Auf Vertriebsebene gewinnt die Digitalisierung zunehmend an Bedeutung: „Die Ferienwohnung wird heute in der Regel immer weniger beim Anbieter direkt gebucht, sondern auf großen Buchungsplattformen im Internet.“ Wer dort nicht präsent ist, hat es zunehmend schwer: „Gerade Privatgastgeber können vor Ort einen noch so guten Job machen und die Ausstattung der Apartments kann noch so gut sein – wenn die Gäste nicht zeitgemäß buchen können, werden diese Ferienwohnungen nicht vermietet.“

Die SMG bietet aus diesem Grund zahlreiche Weiterbildungen an, die sämtliche Gastgeber fit machen sollen für das Internet. „Leider werden die Angebote überwiegend von denjenigen in Anspruch genommen, die in diesem Bereich ohnehin schon sehr aktiv sind.“ Dabei bietet das Internet viel Potenzial, um auch kurzfristig für bessere Buchungszahlen zu sorgen: „Wir nutzen beispielsweise die sozialen Medien als Multiplikatoren, um an sonnigen Tagen auf das gute Wetter hinzuweisen.“

Die frühen Feiertage in diesem Jahr fielen indes nicht immer in sonnige Zeiten: So hat das Wetter beispielsweise über die Ostertage nicht gerade zum Strandurlaub eingeladen, sondern eher zum Skifahren in den Bergen. „Aus diesem Grund haben wir unter anderem mit den Familienwochen ein neues Angebot ins Leben gerufen, um Sylt im Frühjahr und Herbst attraktiver zu machen – mit Erfolg: Wir haben von Gästen viel positives Feedback bekommen.“

Seit einem Jahr steht der SMG ein zusätzliches Budget in Höhe von 1,25 Millionen Euro zur Verfügung, das zum Teil durch eine höhere Tourismusabgabe und bislang zum Teil durch eine Bezuschussung der Inselgemeinden getragen wird. Ein Großteil des Geldes wurde im Januar und Februar eingesetzt, denn in diesen Monaten ist Hochsaison für die SMG: „Dann werden in der Regel die Urlaubsentscheidungen getroffen.

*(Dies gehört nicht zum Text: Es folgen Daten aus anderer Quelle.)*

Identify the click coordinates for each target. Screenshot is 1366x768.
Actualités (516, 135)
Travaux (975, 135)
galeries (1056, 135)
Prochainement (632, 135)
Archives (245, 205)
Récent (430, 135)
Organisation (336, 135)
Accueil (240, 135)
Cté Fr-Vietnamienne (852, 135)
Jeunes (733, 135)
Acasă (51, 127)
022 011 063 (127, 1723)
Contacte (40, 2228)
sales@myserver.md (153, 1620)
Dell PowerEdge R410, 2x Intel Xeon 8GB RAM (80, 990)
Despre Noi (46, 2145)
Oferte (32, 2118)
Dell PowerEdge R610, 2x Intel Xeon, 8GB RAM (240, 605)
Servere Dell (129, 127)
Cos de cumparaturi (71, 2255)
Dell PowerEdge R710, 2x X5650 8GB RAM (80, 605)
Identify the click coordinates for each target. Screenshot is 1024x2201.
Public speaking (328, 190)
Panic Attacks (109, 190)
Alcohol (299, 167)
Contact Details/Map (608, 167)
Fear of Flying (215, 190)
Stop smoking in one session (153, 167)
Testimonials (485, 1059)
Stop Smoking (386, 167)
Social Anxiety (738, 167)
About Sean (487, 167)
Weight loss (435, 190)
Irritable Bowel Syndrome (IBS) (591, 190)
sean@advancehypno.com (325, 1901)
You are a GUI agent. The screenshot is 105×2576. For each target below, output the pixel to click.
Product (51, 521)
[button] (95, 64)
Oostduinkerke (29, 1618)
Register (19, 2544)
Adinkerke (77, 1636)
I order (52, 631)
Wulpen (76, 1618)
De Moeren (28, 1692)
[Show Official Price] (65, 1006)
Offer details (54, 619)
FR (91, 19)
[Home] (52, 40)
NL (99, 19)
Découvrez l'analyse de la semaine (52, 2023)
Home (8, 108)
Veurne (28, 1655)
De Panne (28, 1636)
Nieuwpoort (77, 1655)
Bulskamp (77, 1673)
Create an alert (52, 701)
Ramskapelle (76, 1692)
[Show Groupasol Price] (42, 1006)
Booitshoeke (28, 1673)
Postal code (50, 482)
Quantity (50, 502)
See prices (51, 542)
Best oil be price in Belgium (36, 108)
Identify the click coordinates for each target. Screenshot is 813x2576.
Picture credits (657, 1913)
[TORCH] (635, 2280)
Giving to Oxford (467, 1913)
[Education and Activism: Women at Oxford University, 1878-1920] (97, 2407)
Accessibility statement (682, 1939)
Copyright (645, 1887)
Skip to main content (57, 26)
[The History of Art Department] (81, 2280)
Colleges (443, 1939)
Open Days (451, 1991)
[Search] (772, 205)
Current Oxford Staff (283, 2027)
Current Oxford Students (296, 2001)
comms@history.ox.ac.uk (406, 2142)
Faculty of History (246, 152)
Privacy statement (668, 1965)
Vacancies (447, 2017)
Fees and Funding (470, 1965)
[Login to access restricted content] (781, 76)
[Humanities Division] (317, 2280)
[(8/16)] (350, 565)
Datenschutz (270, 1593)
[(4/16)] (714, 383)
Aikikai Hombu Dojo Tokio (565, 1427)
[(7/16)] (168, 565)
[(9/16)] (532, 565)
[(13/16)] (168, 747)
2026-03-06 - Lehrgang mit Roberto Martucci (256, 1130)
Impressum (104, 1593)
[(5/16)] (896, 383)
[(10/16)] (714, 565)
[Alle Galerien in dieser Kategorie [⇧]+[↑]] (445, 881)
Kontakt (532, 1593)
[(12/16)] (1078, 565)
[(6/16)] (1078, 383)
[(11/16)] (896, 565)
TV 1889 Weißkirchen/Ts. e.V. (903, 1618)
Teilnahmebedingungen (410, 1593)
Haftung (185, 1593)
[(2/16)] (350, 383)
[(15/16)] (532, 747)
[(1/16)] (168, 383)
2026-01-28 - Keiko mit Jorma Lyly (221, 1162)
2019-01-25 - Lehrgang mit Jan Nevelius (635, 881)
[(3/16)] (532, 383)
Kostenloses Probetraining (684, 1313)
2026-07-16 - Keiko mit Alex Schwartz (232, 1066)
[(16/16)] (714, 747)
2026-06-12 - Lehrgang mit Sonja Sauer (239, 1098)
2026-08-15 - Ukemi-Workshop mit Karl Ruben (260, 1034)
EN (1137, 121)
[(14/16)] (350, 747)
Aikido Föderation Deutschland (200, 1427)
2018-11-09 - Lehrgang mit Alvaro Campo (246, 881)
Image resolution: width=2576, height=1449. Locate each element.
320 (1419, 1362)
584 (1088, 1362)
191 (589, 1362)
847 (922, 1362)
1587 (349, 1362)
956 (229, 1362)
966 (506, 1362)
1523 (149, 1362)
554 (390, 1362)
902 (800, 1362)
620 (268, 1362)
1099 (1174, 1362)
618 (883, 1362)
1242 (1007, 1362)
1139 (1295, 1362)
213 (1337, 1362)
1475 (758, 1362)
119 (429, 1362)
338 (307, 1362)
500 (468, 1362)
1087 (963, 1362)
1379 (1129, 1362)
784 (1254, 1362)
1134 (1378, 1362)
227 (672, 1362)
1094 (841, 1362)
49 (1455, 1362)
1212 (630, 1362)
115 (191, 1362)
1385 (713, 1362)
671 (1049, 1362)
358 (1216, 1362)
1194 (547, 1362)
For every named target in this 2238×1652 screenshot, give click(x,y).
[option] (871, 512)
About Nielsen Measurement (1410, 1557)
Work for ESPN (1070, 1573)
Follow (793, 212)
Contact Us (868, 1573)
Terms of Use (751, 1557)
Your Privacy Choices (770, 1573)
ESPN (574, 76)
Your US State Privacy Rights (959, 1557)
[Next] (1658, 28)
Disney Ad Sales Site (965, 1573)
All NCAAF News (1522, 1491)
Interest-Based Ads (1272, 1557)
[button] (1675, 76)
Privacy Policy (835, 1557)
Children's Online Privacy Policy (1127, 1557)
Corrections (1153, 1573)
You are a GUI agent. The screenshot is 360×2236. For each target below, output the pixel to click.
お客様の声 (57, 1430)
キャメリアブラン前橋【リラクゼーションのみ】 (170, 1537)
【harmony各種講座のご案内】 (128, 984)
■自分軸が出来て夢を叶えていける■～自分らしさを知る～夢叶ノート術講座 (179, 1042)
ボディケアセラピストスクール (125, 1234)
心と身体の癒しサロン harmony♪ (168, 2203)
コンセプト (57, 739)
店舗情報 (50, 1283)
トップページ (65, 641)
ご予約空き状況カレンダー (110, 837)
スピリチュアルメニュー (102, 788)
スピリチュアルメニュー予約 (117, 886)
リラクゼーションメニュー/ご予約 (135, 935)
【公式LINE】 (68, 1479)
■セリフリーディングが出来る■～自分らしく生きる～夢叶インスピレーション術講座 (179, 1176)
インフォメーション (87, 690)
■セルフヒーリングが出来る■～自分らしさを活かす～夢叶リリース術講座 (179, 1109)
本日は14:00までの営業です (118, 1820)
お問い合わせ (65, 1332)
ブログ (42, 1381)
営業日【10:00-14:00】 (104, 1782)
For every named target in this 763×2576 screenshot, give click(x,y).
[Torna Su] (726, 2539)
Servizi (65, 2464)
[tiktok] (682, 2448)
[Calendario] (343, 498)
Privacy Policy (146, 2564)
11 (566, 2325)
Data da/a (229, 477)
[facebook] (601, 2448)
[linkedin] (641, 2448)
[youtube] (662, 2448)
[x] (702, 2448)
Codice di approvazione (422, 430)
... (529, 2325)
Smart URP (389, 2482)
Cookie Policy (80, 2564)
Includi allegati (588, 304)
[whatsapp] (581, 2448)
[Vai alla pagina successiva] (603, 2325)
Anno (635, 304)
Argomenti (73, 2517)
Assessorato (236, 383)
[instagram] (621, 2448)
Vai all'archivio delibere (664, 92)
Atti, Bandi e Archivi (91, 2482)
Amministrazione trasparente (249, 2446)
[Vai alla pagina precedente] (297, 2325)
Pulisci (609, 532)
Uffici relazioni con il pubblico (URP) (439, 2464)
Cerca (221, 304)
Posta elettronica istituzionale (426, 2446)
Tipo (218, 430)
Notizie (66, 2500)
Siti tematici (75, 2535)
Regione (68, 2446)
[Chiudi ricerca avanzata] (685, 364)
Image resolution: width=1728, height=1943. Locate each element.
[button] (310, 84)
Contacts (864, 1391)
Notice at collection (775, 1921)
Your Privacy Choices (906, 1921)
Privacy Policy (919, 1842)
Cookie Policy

Darum haben wir in dieser Zeit mit ‚Sylt macht sychtig‘ unsere Hauptwerbekampagne gefahren, um Sylt über sämtliche uns verfügbaren Kanäle aus den Hinterköpfen ganz nach vorne zu bringen.“ Außerdem werden ständig neue Märkte erschlossen, so beispielsweise in der französischsprachigen Schweiz und in Dänemark. „Dafür versuchen wir auch, Reiseveranstalter aus dem Ausland für uns zu gewinnen“„, so Moritz Luft abschließend.